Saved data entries

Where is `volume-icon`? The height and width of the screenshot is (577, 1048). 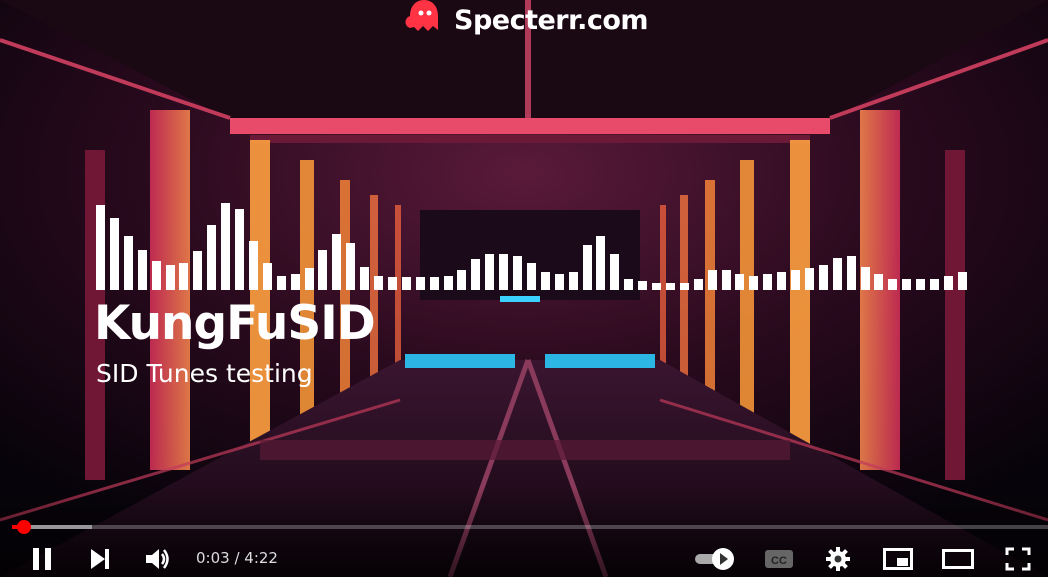 volume-icon is located at coordinates (158, 559).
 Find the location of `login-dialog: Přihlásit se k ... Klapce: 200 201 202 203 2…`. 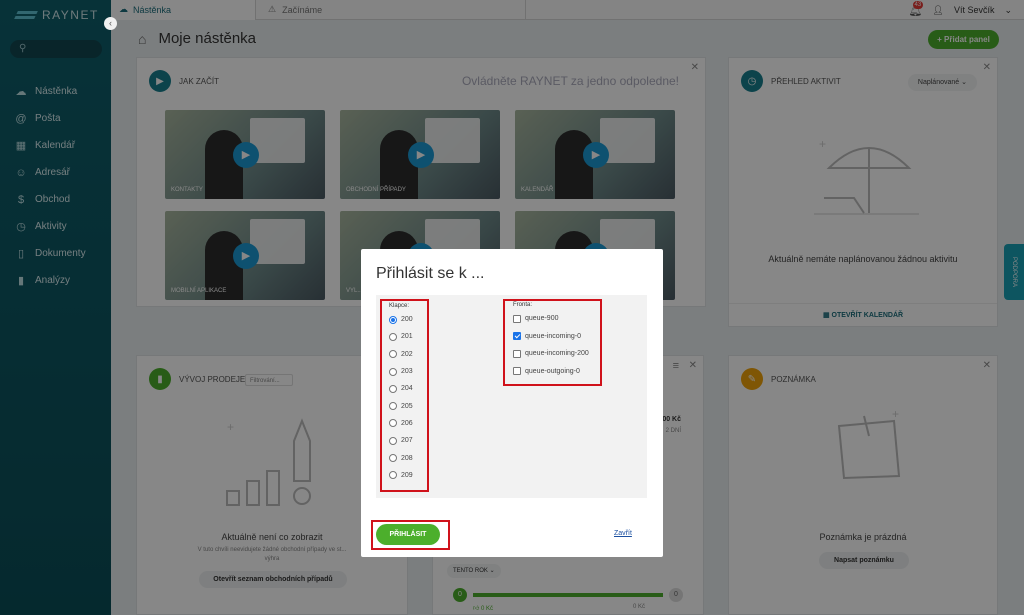

login-dialog: Přihlásit se k ... Klapce: 200 201 202 203 2… is located at coordinates (512, 403).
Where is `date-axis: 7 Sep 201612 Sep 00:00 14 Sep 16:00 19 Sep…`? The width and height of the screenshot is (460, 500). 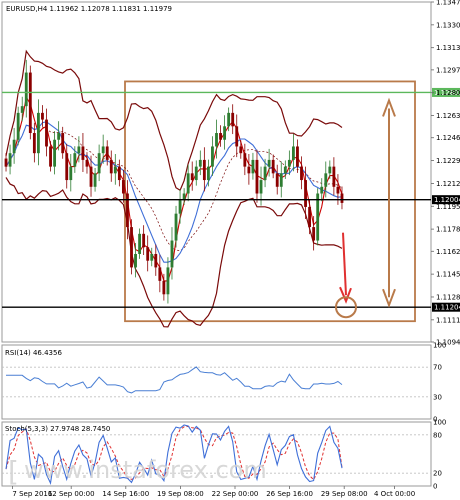
date-axis: 7 Sep 201612 Sep 00:00 14 Sep 16:00 19 Sep… is located at coordinates (213, 492).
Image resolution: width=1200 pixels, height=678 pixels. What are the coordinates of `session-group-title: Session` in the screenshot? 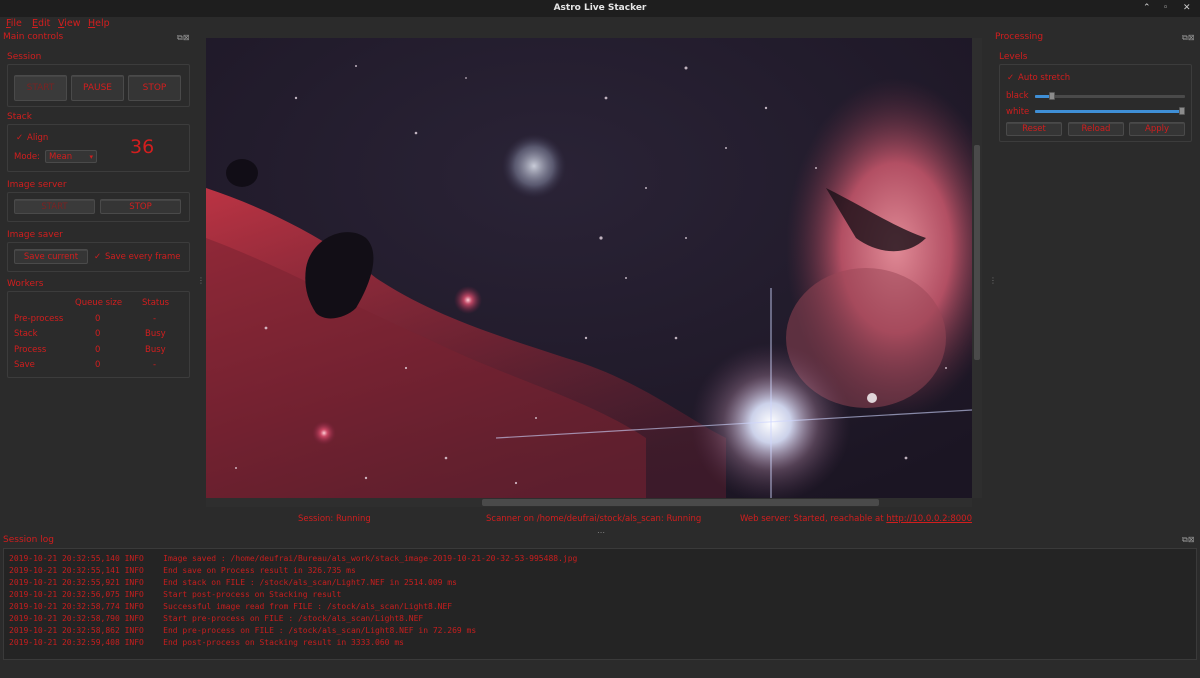 It's located at (24, 57).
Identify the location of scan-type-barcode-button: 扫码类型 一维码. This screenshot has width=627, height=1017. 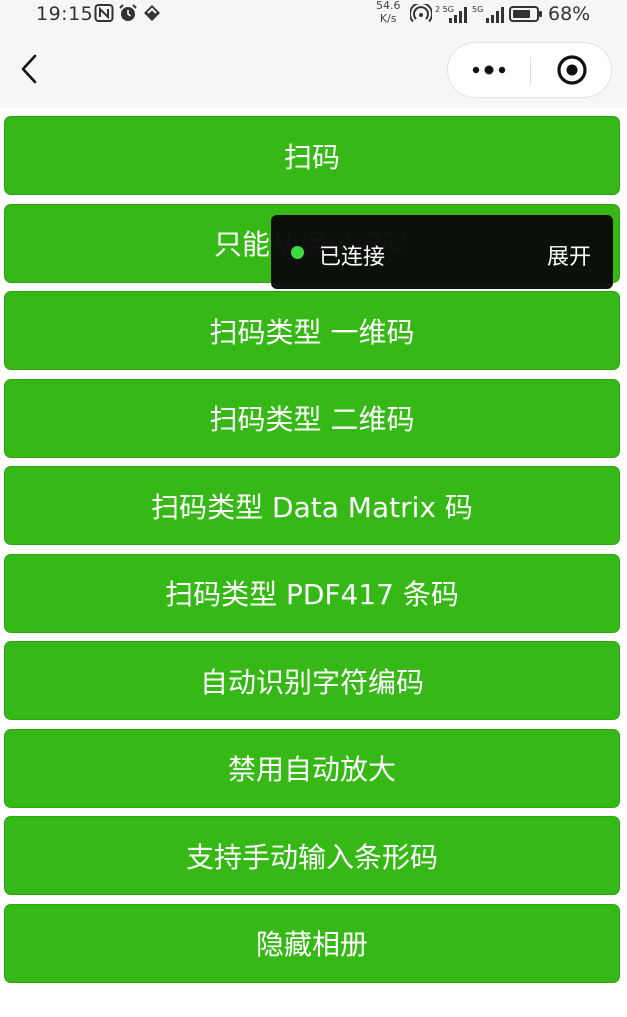
(312, 330).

:: Aim of the exercise ::
Copy the lines of the material from the line with "is (460, 500)." to the line with "coordinates (213, 492).", swapping "screenshot" for "image" and changing nothing else. Leave the pictures out.

:: Result ::
Where is `date-axis: 7 Sep 201612 Sep 00:00 14 Sep 16:00 19 Sep…`? The width and height of the image is (460, 500). 
date-axis: 7 Sep 201612 Sep 00:00 14 Sep 16:00 19 Sep… is located at coordinates (213, 492).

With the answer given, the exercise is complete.